(EXERCISE GOAL): Turn everything in the records below, from the line containing "The height and" down to the line containing "Looking at the", into a numbered list that includes both of those lines. Leave out blank lines and the pictures.

(ENTRIES SUPPLIED):
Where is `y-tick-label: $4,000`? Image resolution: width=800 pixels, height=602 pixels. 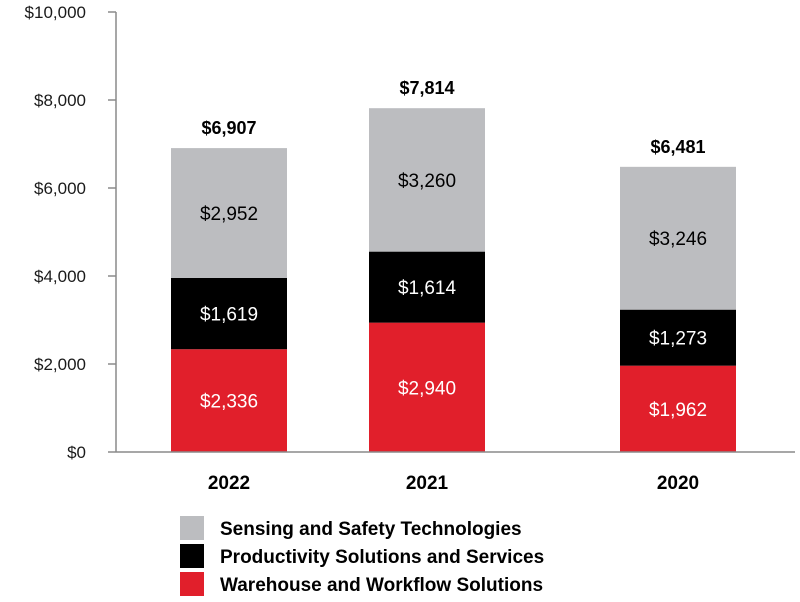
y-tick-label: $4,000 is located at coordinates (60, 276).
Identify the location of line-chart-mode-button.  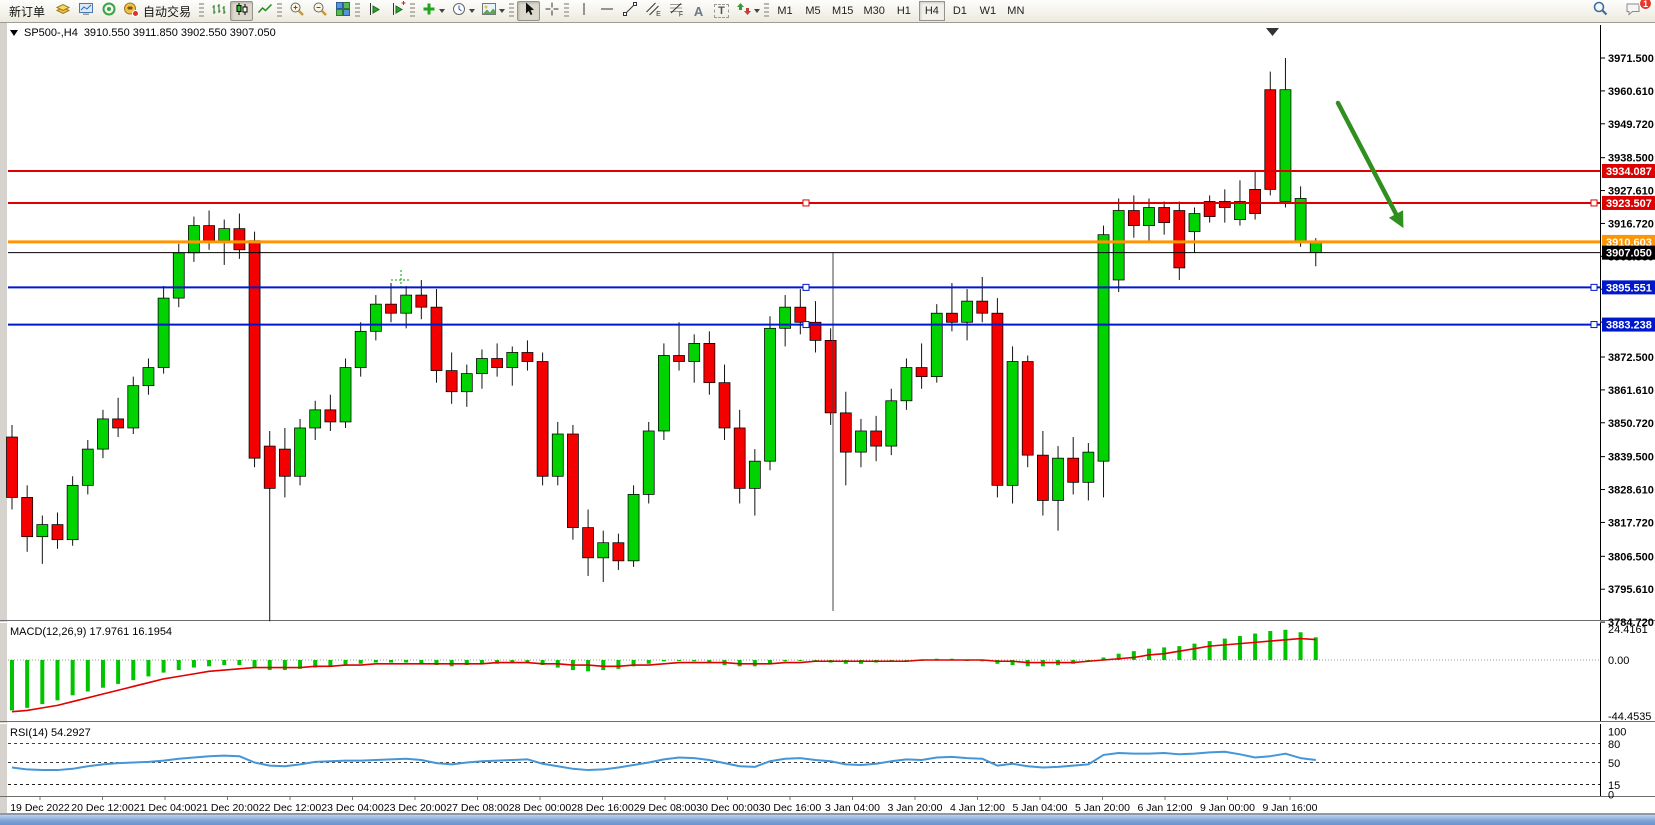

--

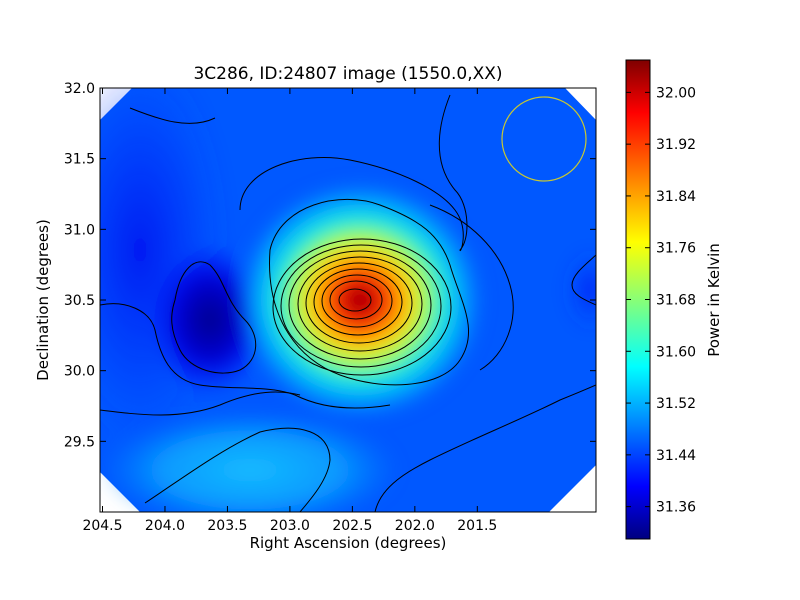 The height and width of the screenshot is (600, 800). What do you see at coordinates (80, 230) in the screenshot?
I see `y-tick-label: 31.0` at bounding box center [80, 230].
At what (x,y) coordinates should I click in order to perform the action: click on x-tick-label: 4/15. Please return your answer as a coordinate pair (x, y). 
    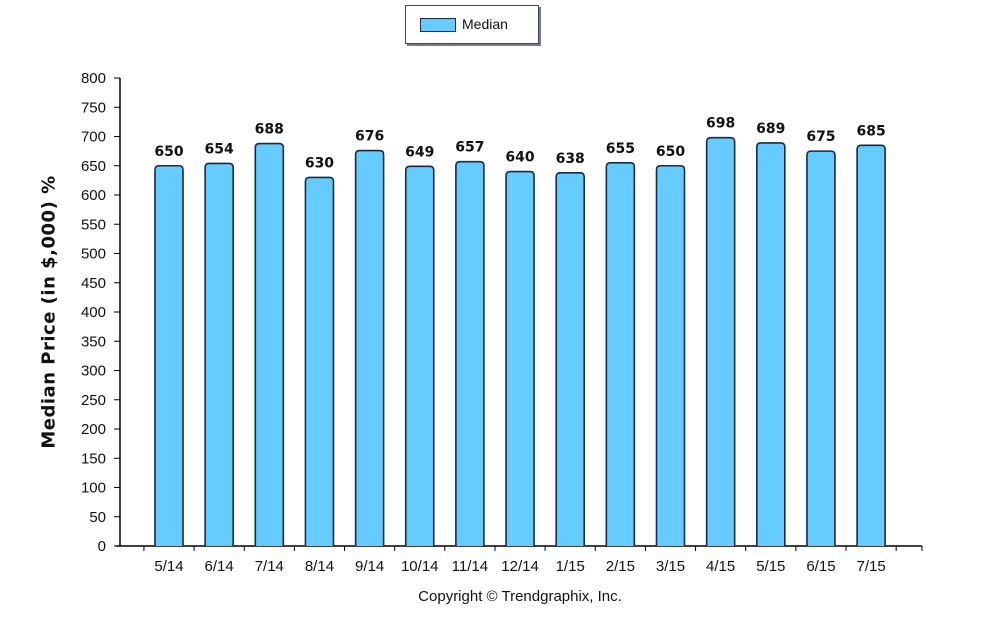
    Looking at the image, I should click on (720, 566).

(RESPONSE BOX):
1.  The height and width of the screenshot is (600, 800). What do you see at coordinates (80, 230) in the screenshot?
2. I see `y-tick-label: 31.0` at bounding box center [80, 230].
3. At what (x,y) coordinates should I click in order to perform the action: click on x-tick-label: 4/15. Please return your answer as a coordinate pair (x, y). 
4.     Looking at the image, I should click on (720, 566).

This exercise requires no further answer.